Alih-alih mendapatkan kehidupan lebih baik, Lisa justru mengaku mengalami penyiksaan yang lebih parah.

“Saya pikir hidup saya akan lebih baik di sana. Tapi ternyata lebih keras lagi. Saya pernah melarikan diri karena nggak tahan, tapi ditangkap security. Di jalan saya dipukuli, dikata-katain kasar seperti binatang. Sampai rumah, saya dimasukin ke kantor, lalu disetrum pakai alat setrum gajah,” ujarnya.

Lisa mengatakan penyetruman juga dilakukan di bagian tubuh sensitif, yang membuatnya jatuh lemas.

Ia sempat dipasung selama dua minggu setelah kejadian itu.

Setelah dibebaskan, Lisa kembali menjalani latihan sirkus seperti biasa. 

Ia juga berulang kali meminta bertemu keluarganya dan mendapatkan identitas, namun tak pernah diberi. 

Lisa bahkan mengaku pernah diberi tahu bahwa dirinya adalah anak yang dijual.

“Saya minta akta, KTP, tapi nggak pernah dikasih. Katanya saya anak yang dijual. Sampai sekarang saya nggak tahu siapa orang tua saya. Identitas saya pun nggak ada,” ungkap Lisa.

Selain kekerasan dan kehilangan identitas, Lisa juga menyebut dirinya tidak pernah mendapat pendidikan formal. 

Ia hanya diajari menulis dan berhitung secara terbatas karyawan sirkus.

Setiap hari, sejak usia dini, ia harus bangun pagi untuk latihan, menjalani rutinitas keras, dan tampil di pertunjukan sirkus dua kali sehari. 

Tidak ada waktu untuk bermain layaknya anak-anak pada umumnya.

“Saya keluar dari sirkus setelah umur 19 tahun.

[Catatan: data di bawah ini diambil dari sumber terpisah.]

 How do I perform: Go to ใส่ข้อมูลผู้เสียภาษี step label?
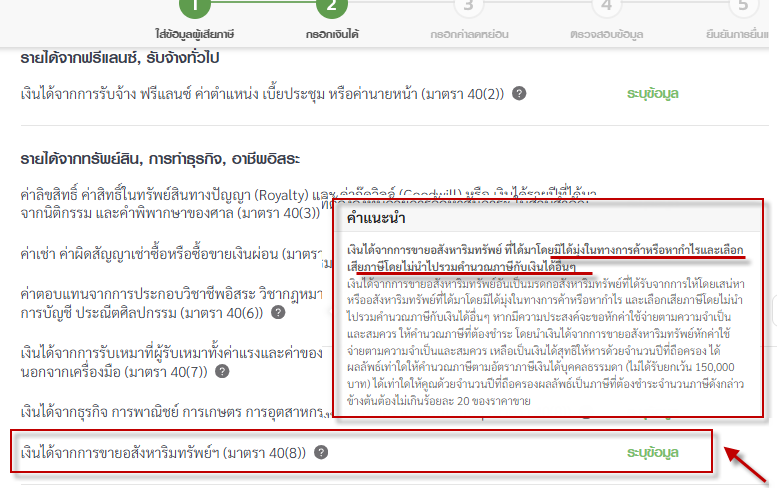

Saya minta izin baik-baik, tapi tetap tidak dikasih identitas. Dibilang, saya yang memelihara kamu, kok kamu yang ambil,” kata Lisa.

Sebelumnya, Pemilik sekaligus Direktur Taman Safari Indonesia (TSI) Group, Jansen Manansang, membantah keras tuduhan adanya penyiksaan dan pelanggaran HAM terhadap pemain Oriental Circus Indonesia (OCI) yang beroperasi di kawasan Taman Safari. 

Ia menegaskan, kasus ini sejatinya pernah diinvestigasi oleh Komnas HAM sejak tahun 1997 dan hasilnya menyatakan tidak ditemukan penyiksaan.

“Pada tahun 1997 memang terdapat adanya pelaporan Komnas HAM terkait dengan pelanggaran (HAM) anak-anak pemain sirkus, termasuk penganiayaan dan menyiksa pemain sirkus di lingkungan Oriental,” ujar Jansen dalam Rapat Dengar Pendapat Umum (RDPU) bersama Komisi III DPR RI pada Senin (21/4/2025).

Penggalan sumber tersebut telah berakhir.